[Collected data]
***

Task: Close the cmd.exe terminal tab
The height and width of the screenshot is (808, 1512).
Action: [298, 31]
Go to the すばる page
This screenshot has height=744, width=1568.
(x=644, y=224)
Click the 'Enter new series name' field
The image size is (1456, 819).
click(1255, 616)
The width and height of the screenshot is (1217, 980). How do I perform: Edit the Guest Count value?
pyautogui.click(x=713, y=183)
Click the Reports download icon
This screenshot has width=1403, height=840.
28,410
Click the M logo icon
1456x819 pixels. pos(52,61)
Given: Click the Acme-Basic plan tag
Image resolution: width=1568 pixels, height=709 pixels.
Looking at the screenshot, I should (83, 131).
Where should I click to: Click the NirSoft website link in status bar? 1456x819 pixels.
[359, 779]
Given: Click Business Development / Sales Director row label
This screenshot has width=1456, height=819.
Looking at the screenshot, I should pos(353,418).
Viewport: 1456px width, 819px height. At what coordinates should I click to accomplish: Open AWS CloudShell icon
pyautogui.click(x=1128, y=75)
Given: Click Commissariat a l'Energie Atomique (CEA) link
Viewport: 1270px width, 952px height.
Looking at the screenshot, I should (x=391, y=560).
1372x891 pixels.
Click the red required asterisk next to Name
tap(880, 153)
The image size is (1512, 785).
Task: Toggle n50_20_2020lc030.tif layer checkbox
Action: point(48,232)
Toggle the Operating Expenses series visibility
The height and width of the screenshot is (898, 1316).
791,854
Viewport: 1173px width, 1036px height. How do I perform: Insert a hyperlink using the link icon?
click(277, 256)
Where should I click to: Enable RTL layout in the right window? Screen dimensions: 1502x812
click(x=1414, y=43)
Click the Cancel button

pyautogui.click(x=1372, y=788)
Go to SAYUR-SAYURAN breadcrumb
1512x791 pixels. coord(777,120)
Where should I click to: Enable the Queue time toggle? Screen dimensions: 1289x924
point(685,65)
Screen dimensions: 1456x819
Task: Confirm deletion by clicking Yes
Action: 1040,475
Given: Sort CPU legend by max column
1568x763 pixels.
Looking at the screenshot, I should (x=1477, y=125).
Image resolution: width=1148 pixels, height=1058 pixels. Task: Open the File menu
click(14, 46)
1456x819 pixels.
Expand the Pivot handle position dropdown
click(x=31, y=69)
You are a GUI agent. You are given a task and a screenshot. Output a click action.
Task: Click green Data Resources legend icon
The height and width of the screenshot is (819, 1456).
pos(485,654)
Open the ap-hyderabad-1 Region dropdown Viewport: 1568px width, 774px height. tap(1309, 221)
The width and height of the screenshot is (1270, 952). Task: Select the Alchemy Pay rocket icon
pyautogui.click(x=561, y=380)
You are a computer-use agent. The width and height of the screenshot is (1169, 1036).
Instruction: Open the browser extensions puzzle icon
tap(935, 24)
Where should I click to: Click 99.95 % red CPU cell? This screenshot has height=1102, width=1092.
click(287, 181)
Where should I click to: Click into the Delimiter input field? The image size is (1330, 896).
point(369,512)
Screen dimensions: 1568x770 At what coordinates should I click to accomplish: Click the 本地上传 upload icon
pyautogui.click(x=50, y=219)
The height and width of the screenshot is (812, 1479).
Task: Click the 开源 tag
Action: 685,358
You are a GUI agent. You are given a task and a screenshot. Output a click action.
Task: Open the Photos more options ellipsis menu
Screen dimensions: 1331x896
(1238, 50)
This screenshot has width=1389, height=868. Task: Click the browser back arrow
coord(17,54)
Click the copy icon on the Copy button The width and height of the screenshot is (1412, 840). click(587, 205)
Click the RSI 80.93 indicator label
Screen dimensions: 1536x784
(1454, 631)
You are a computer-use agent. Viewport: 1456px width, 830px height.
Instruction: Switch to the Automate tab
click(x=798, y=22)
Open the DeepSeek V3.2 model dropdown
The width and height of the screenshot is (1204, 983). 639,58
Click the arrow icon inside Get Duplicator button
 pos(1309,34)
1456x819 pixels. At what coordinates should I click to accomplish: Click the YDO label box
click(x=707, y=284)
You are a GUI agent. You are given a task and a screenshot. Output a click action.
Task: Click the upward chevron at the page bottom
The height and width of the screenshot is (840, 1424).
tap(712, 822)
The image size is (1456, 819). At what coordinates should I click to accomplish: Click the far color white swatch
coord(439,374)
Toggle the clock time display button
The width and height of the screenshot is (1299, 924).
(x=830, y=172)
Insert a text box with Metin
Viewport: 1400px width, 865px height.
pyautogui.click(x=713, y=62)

***

§ PROMPT: Each entry needs to be transcribed exactly.

§ YOUR SOLUTION:
Task: Close the cmd.exe terminal tab
The height and width of the screenshot is (808, 1512).
Action: [298, 31]
Go to the すばる page
This screenshot has height=744, width=1568.
(x=644, y=224)
Click the 'Enter new series name' field
The image size is (1456, 819).
click(1255, 616)
The width and height of the screenshot is (1217, 980). How do I perform: Edit the Guest Count value?
pyautogui.click(x=713, y=183)
Click the Reports download icon
This screenshot has width=1403, height=840.
28,410
Click the M logo icon
1456x819 pixels. pos(52,61)
Given: Click the Acme-Basic plan tag
Image resolution: width=1568 pixels, height=709 pixels.
Looking at the screenshot, I should (83, 131).
Where should I click to: Click the NirSoft website link in status bar? 1456x819 pixels.
[359, 779]
Given: Click Business Development / Sales Director row label
This screenshot has width=1456, height=819.
Looking at the screenshot, I should pos(353,418).
Viewport: 1456px width, 819px height. At what coordinates should I click to accomplish: Open AWS CloudShell icon
pyautogui.click(x=1128, y=75)
Given: Click Commissariat a l'Energie Atomique (CEA) link
Viewport: 1270px width, 952px height.
Looking at the screenshot, I should (x=391, y=560).
1372x891 pixels.
Click the red required asterisk next to Name
tap(880, 153)
The image size is (1512, 785).
Task: Toggle n50_20_2020lc030.tif layer checkbox
Action: point(48,232)
Toggle the Operating Expenses series visibility
The height and width of the screenshot is (898, 1316).
791,854
Viewport: 1173px width, 1036px height. How do I perform: Insert a hyperlink using the link icon?
click(277, 256)
Where should I click to: Enable RTL layout in the right window? Screen dimensions: 1502x812
click(x=1414, y=43)
Click the Cancel button

pyautogui.click(x=1372, y=788)
Go to SAYUR-SAYURAN breadcrumb
1512x791 pixels. coord(777,120)
Where should I click to: Enable the Queue time toggle? Screen dimensions: 1289x924
point(685,65)
Screen dimensions: 1456x819
Task: Confirm deletion by clicking Yes
Action: 1040,475
Given: Sort CPU legend by max column
1568x763 pixels.
Looking at the screenshot, I should (x=1477, y=125).
Image resolution: width=1148 pixels, height=1058 pixels. Task: Open the File menu
click(14, 46)
1456x819 pixels.
Expand the Pivot handle position dropdown
click(x=31, y=69)
You are a GUI agent. You are given a task and a screenshot. Output a click action.
Task: Click green Data Resources legend icon
The height and width of the screenshot is (819, 1456).
pos(485,654)
Open the ap-hyderabad-1 Region dropdown Viewport: 1568px width, 774px height. tap(1309, 221)
The width and height of the screenshot is (1270, 952). Task: Select the Alchemy Pay rocket icon
pyautogui.click(x=561, y=380)
You are a computer-use agent. The width and height of the screenshot is (1169, 1036).
Instruction: Open the browser extensions puzzle icon
tap(935, 24)
Where should I click to: Click 99.95 % red CPU cell? This screenshot has height=1102, width=1092.
click(287, 181)
Where should I click to: Click into the Delimiter input field? The image size is (1330, 896).
point(369,512)
Screen dimensions: 1568x770 At what coordinates should I click to accomplish: Click the 本地上传 upload icon
pyautogui.click(x=50, y=219)
The height and width of the screenshot is (812, 1479).
Task: Click the 开源 tag
Action: 685,358
You are a GUI agent. You are given a task and a screenshot. Output a click action.
Task: Open the Photos more options ellipsis menu
Screen dimensions: 1331x896
(1238, 50)
This screenshot has width=1389, height=868. Task: Click the browser back arrow
coord(17,54)
Click the copy icon on the Copy button The width and height of the screenshot is (1412, 840). click(587, 205)
Click the RSI 80.93 indicator label
Screen dimensions: 1536x784
(1454, 631)
You are a computer-use agent. Viewport: 1456px width, 830px height.
Instruction: Switch to the Automate tab
click(x=798, y=22)
Open the DeepSeek V3.2 model dropdown
The width and height of the screenshot is (1204, 983). 639,58
Click the arrow icon inside Get Duplicator button
 pos(1309,34)
1456x819 pixels. At what coordinates should I click to accomplish: Click the YDO label box
click(x=707, y=284)
You are a GUI agent. You are given a task and a screenshot. Output a click action.
Task: Click the upward chevron at the page bottom
The height and width of the screenshot is (840, 1424).
tap(712, 822)
The image size is (1456, 819). At what coordinates should I click to accomplish: Click the far color white swatch
coord(439,374)
Toggle the clock time display button
The width and height of the screenshot is (1299, 924).
(x=830, y=172)
Insert a text box with Metin
Viewport: 1400px width, 865px height.
pyautogui.click(x=713, y=62)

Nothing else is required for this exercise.